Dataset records
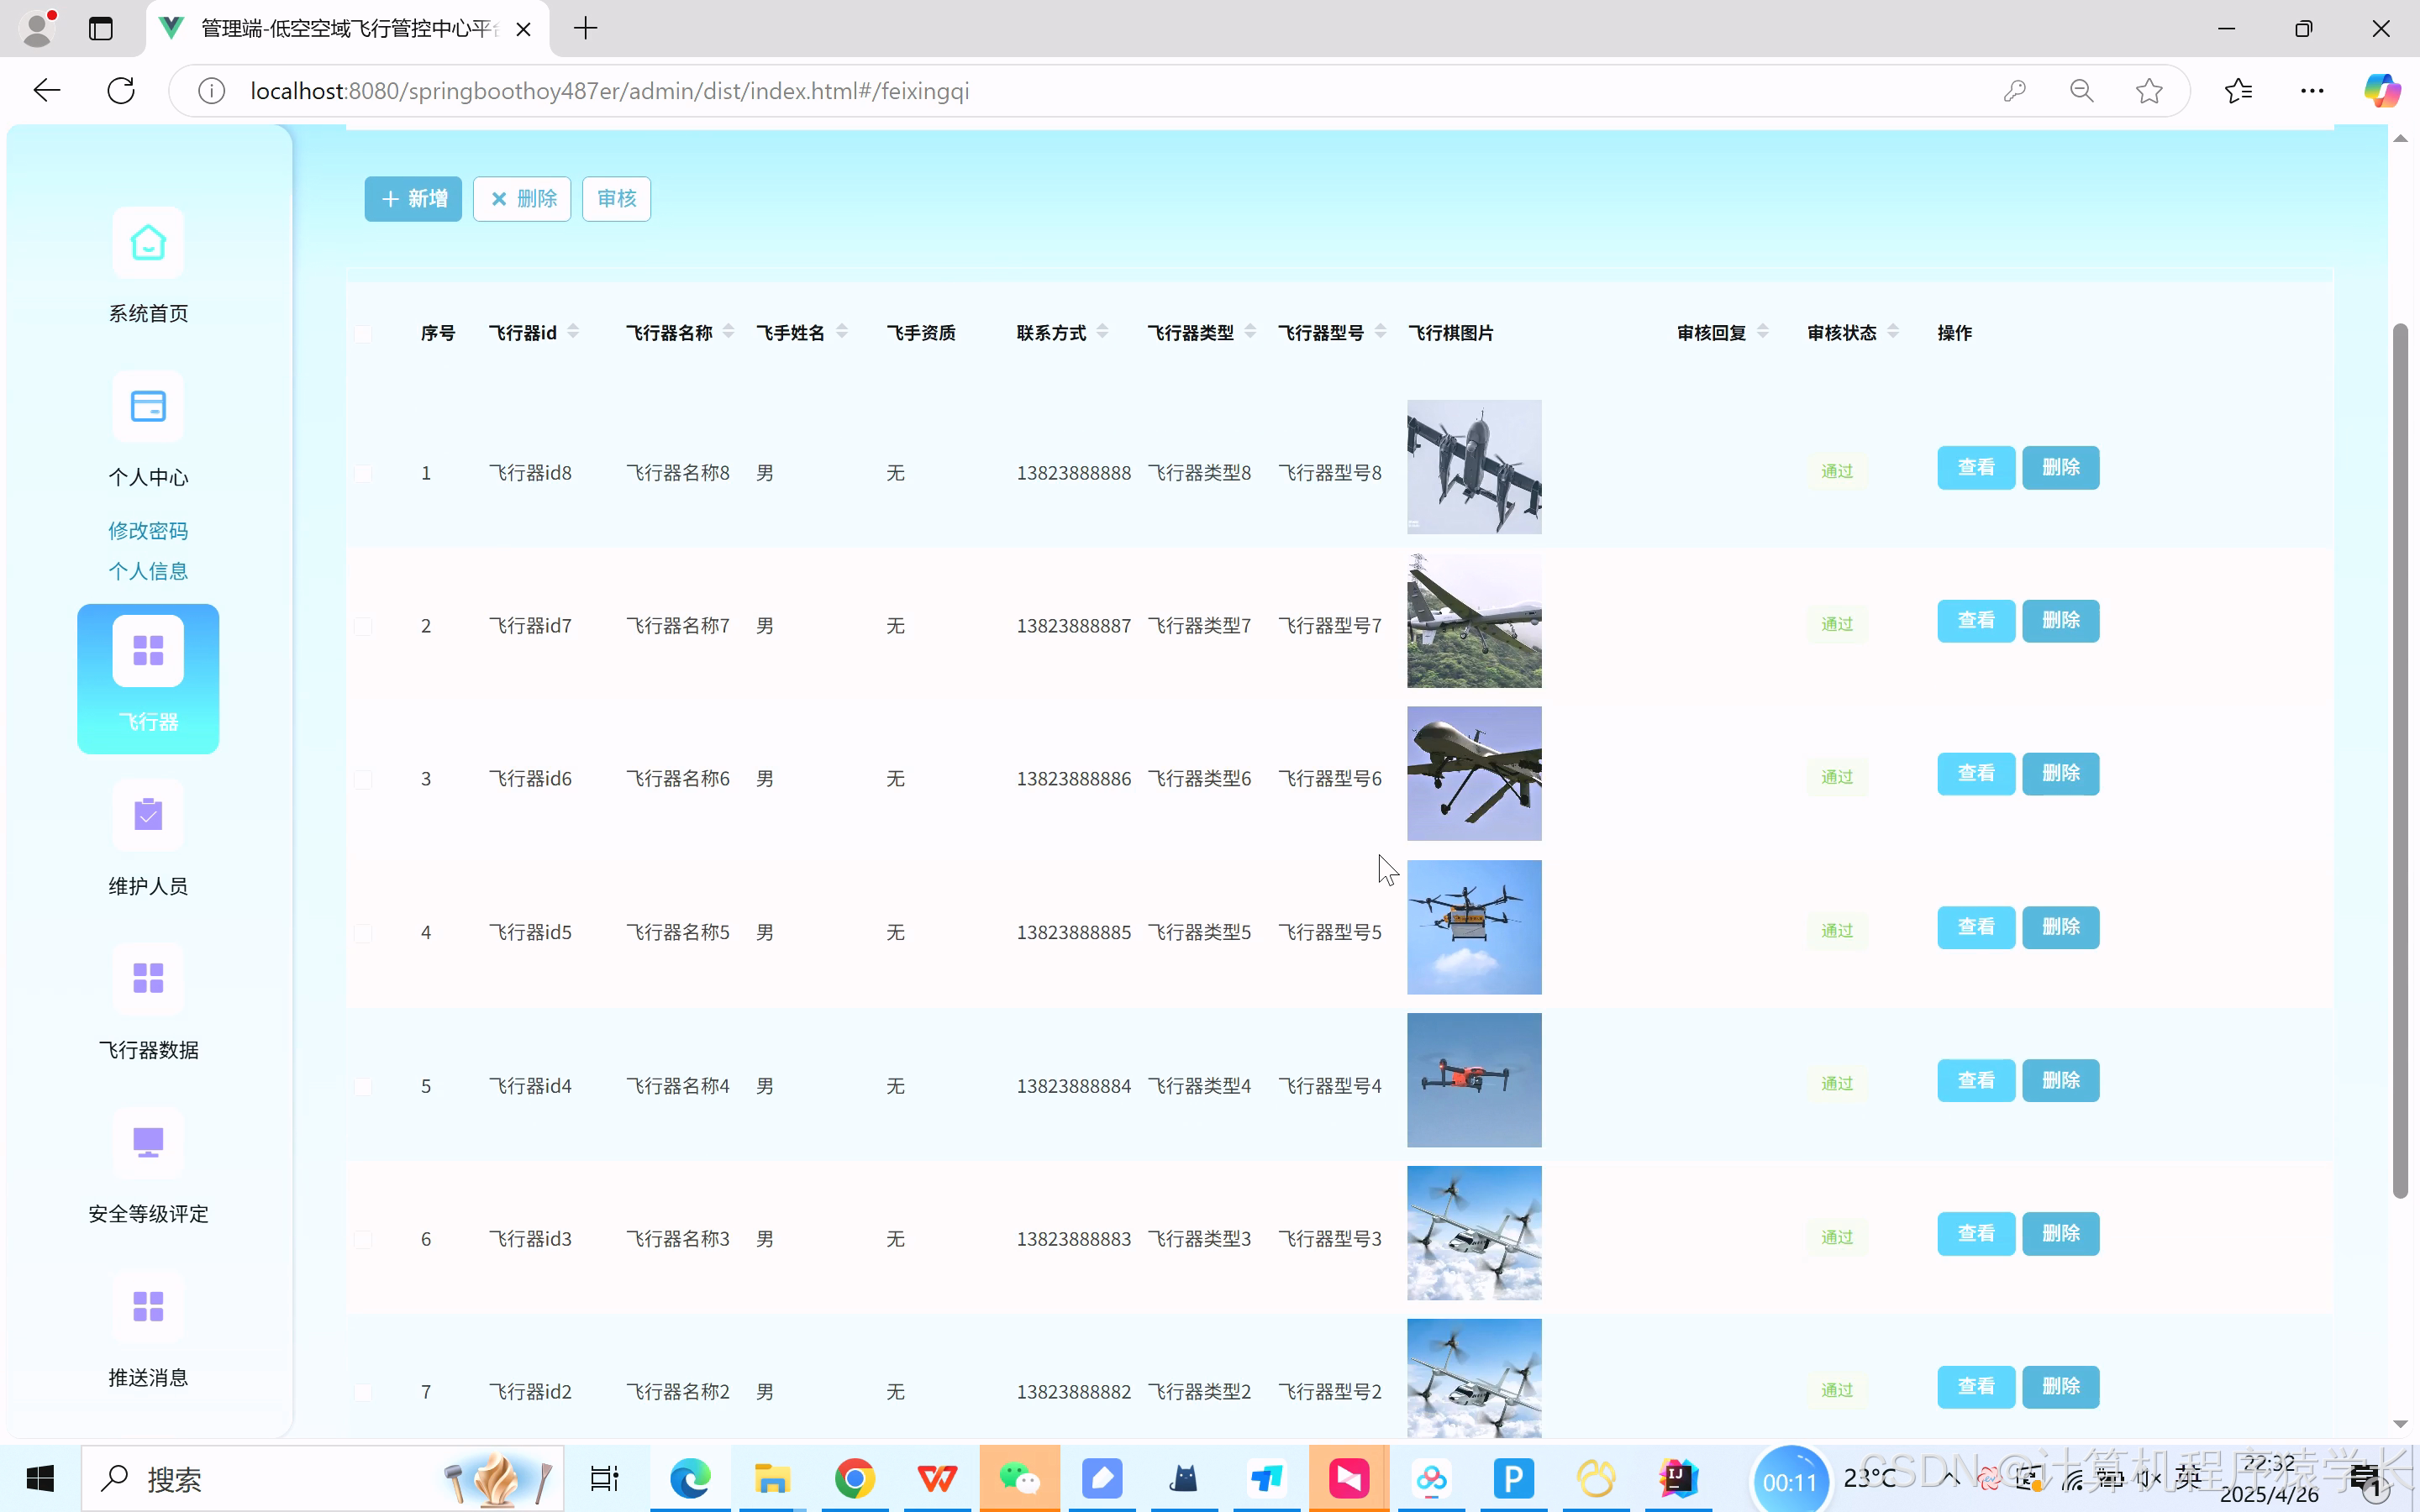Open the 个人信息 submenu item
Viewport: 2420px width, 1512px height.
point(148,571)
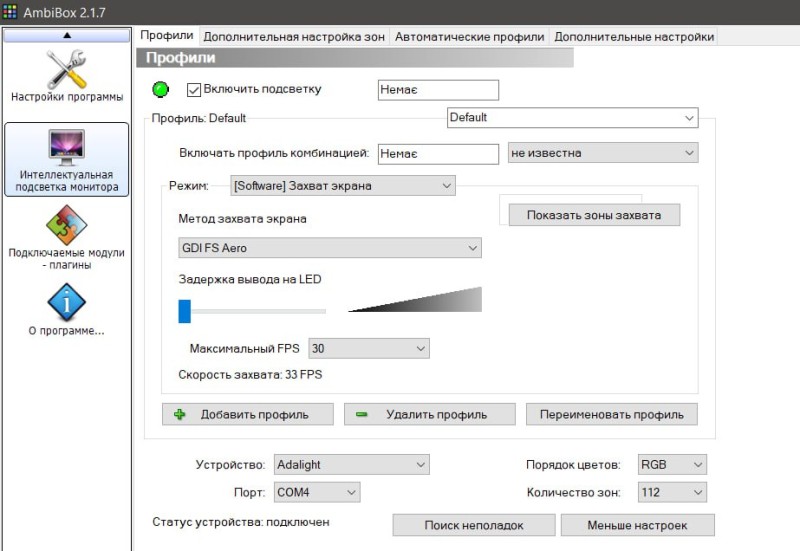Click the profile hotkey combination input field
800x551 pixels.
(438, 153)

TASK REQUIREMENTS
Rename "input field" to "text box" throughout the entries above and leave everything else unchanged. Leave the pictures out of your answer.

REPLY
Open the 个人信息 submenu item
Viewport: 2420px width, 1512px height.
point(148,571)
Click the profile hotkey combination text box
800x551 pixels.
(438, 153)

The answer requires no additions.